AIM OF THE EXERCISE
Retype, exactly as they appear below, the lines between the line holding "Stores Must Learn" and the line holding "Consulting (329, 30)", both ends included.

DATA FOR THIS TASK
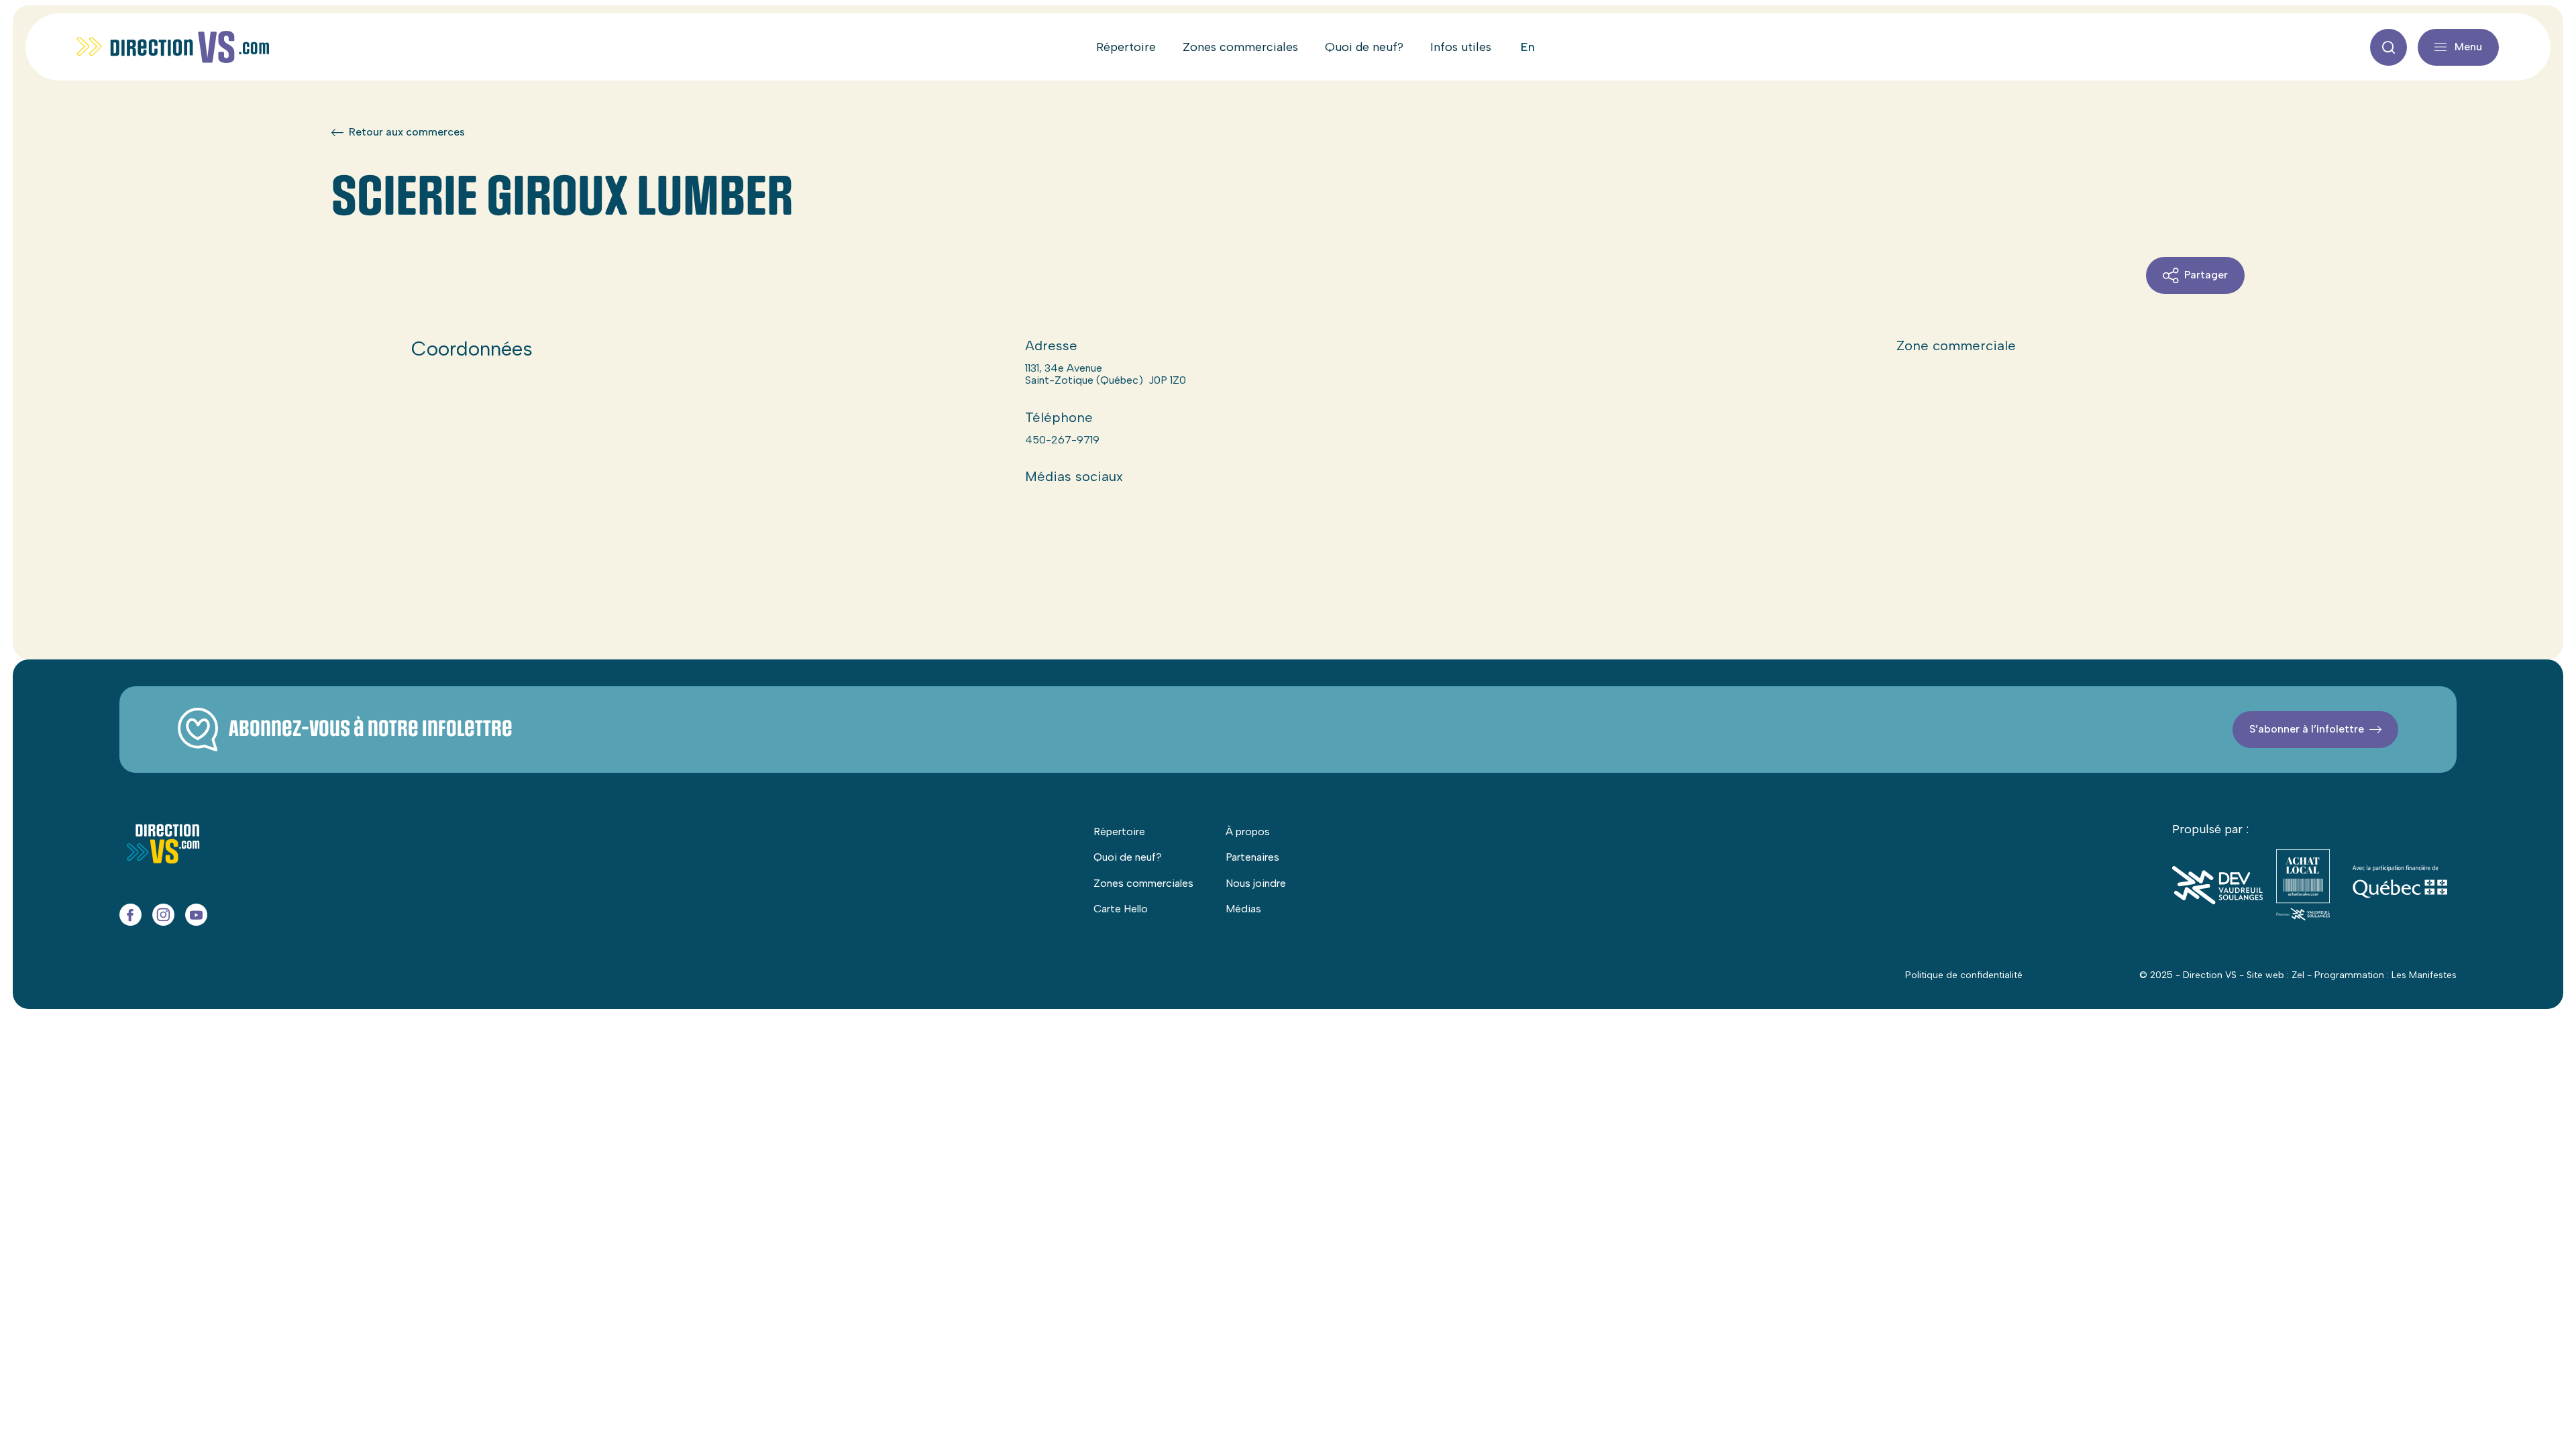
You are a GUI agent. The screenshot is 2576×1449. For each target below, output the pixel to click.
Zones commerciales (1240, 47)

* * *

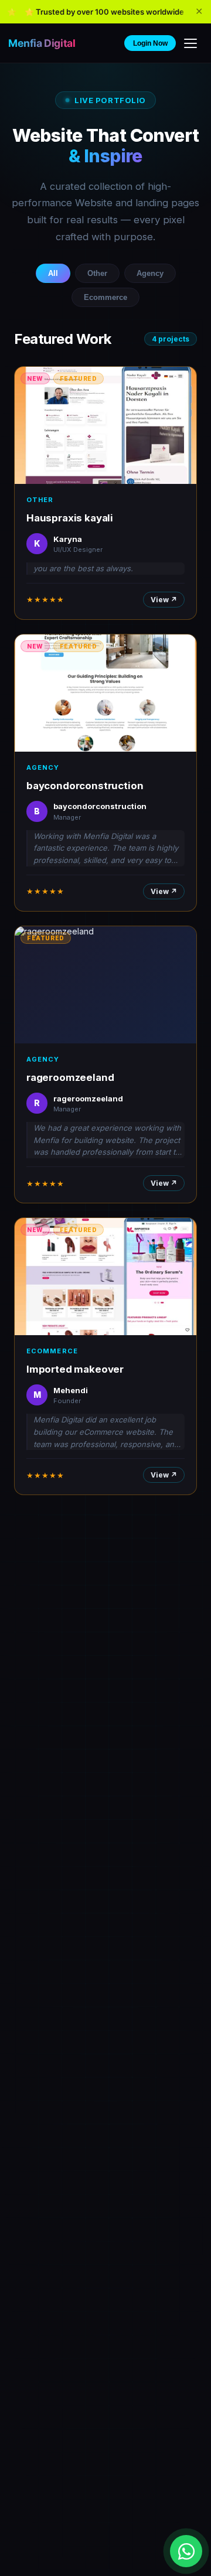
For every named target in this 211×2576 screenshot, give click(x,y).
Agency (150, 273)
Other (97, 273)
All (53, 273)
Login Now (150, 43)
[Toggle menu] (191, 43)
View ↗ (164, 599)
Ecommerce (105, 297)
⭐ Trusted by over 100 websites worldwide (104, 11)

--

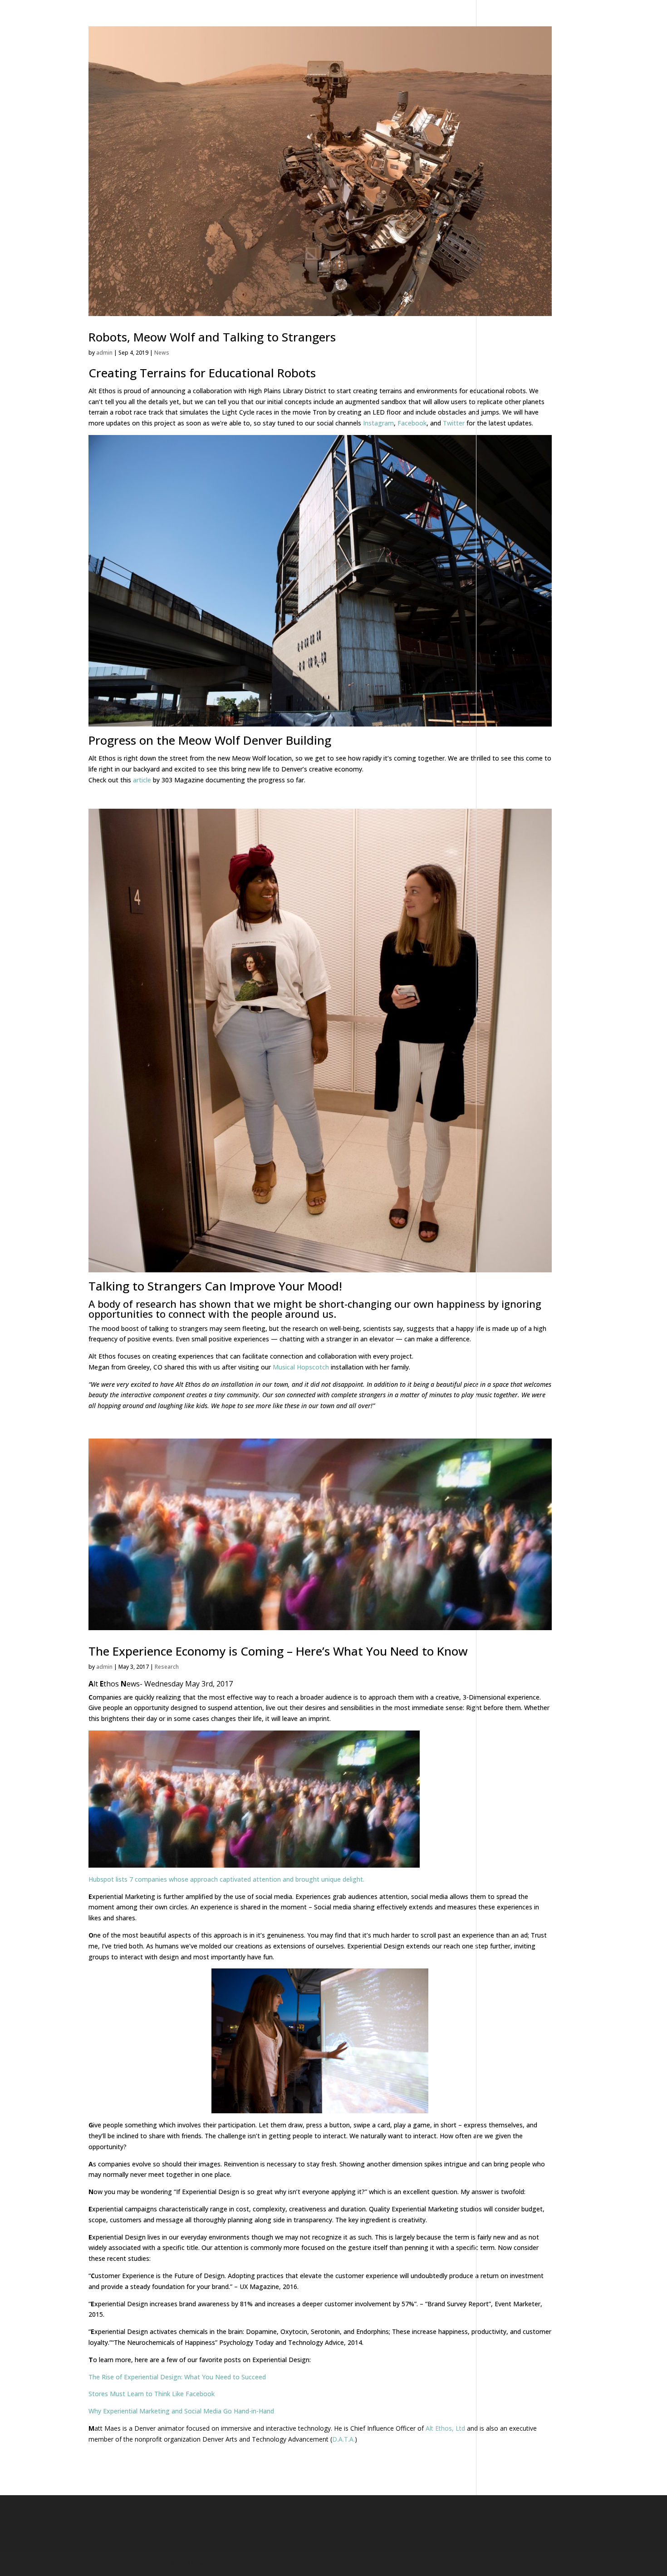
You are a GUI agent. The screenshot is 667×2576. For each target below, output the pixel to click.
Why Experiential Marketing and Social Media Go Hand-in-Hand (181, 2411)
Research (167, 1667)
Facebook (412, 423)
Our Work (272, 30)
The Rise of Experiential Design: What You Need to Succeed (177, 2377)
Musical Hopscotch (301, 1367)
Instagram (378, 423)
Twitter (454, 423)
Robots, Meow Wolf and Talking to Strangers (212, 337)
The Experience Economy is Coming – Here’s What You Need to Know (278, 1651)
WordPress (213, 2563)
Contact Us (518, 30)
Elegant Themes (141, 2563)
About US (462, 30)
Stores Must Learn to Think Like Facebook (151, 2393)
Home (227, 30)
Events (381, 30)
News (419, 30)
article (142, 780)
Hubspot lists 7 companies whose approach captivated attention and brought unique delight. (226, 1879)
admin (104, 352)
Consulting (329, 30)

FINISHED TASK
Stores Must Learn to Think Like Facebook (151, 2393)
Home (227, 30)
Events (381, 30)
News (419, 30)
article (142, 780)
Hubspot lists 7 companies whose approach captivated attention and brought unique delight. (226, 1879)
admin (104, 352)
Consulting (329, 30)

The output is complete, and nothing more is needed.